Text shown:
|---|
The bankruptcy court found that PTT regularly employed professional persons to assume the responsibilities in question assumed by Wilds.*fn5 Accordingly, under section 327(b), PTT could retain or replace such persons if necessary in its ordinary course of business and without prior court approval. In Re Johns-Manville Corp., 60 B.R. 612, 618-19 (Bankr. S.D.N.Y. 1986). See also United States ex rel. Kraft v. Aetna Casualty & Surety Co., 43 B.R. 119, 121 (M.D. Tenn. 1984) (court approval was necessary where business did not regularly employ appraiser); In Re Cummins, 8 B.R. 701, 702 (Bankr. C.D. Cal. 1981) (real estate broker could not receive award under section 327(b) because he was not retained on salary, but rather worked for a commission, and did not seek prior court approval).
The fact that Wilds was employed in PTT's ordinary course of business was admitted by PTT in its application for instructions filed with the bankruptcy court:
4. That since said date [October 19, 1983], and pursuant to the terms of said agreement [the contract entered into on December 13, 1983], Bruce W. Wilds has been in possession of Park Terrace Townhouses, and has managed same, which said management and possession have been in the ordinary course of business of the Debtor in Possession, and at the request of and with the approval of the Debtor in Possession.
Application Of Debtor In Possession For Instructions, February 26, 1986, Record at 4.
|---|
Written instruction A: Reproduce the part of the court opinion excerpt starting at "The bankruptcy court found" and ending at "prior court approval).".
Written instruction B:
Answer these questions using the court opinion excerpt:
(i) On what date was the Application Of Debtor In Possession For Instructions filed?
(ii) In In Re Cummins, how was the real estate broker paid instead of on salary?
(iii) What property did Bruce W. Wilds possess and manage?
The listing has no connection to the court opinion excerpt.

Data:
|---|
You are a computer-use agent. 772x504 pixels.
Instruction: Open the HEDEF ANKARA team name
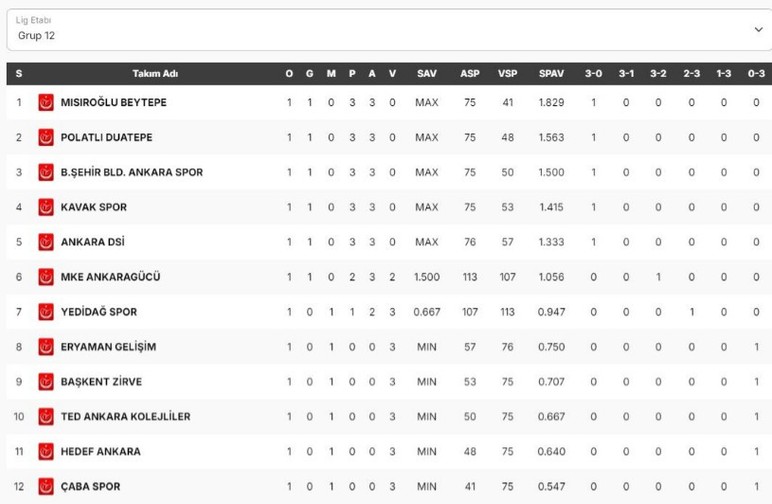100,452
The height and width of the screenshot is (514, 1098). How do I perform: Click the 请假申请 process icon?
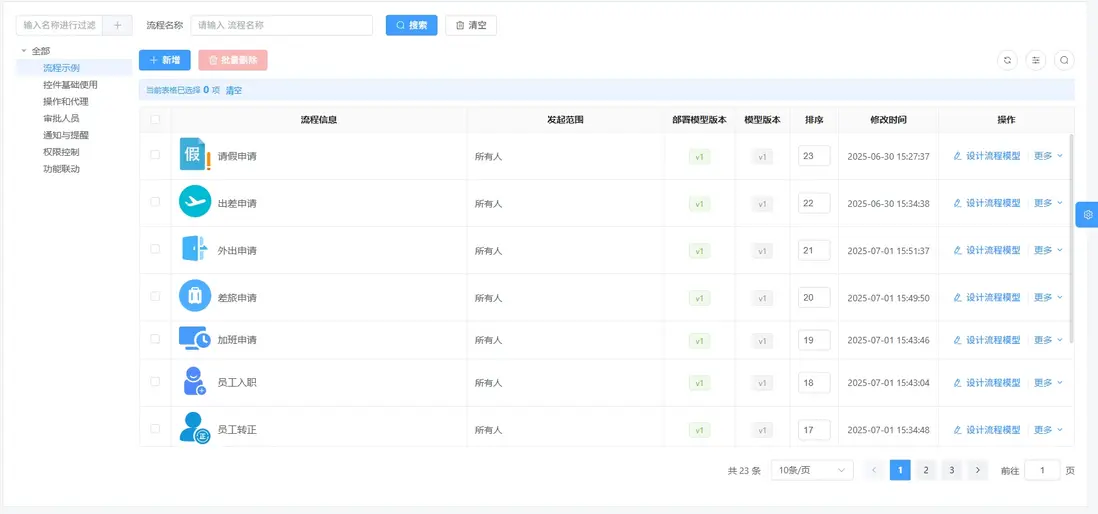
|---|
Exercise result A:
The bankruptcy court found that PTT regularly employed professional persons to assume the responsibilities in question assumed by Wilds.*fn5 Accordingly, under section 327(b), PTT could retain or replace such persons if necessary in its ordinary course of business and without prior court approval. In Re Johns-Manville Corp., 60 B.R. 612, 618-19 (Bankr. S.D.N.Y. 1986). See also United States ex rel. Kraft v. Aetna Casualty & Surety Co., 43 B.R. 119, 121 (M.D. Tenn. 1984) (court approval was necessary where business did not regularly employ appraiser); In Re Cummins, 8 B.R. 701, 702 (Bankr. C.D. Cal. 1981) (real estate broker could not receive award under section 327(b) because he was not retained on salary, but rather worked for a commission, and did not seek prior court approval).

Exercise result B:
(i) February 26, 1986.
(ii) He worked for a commission.
(iii) Park Terrace Townhouses.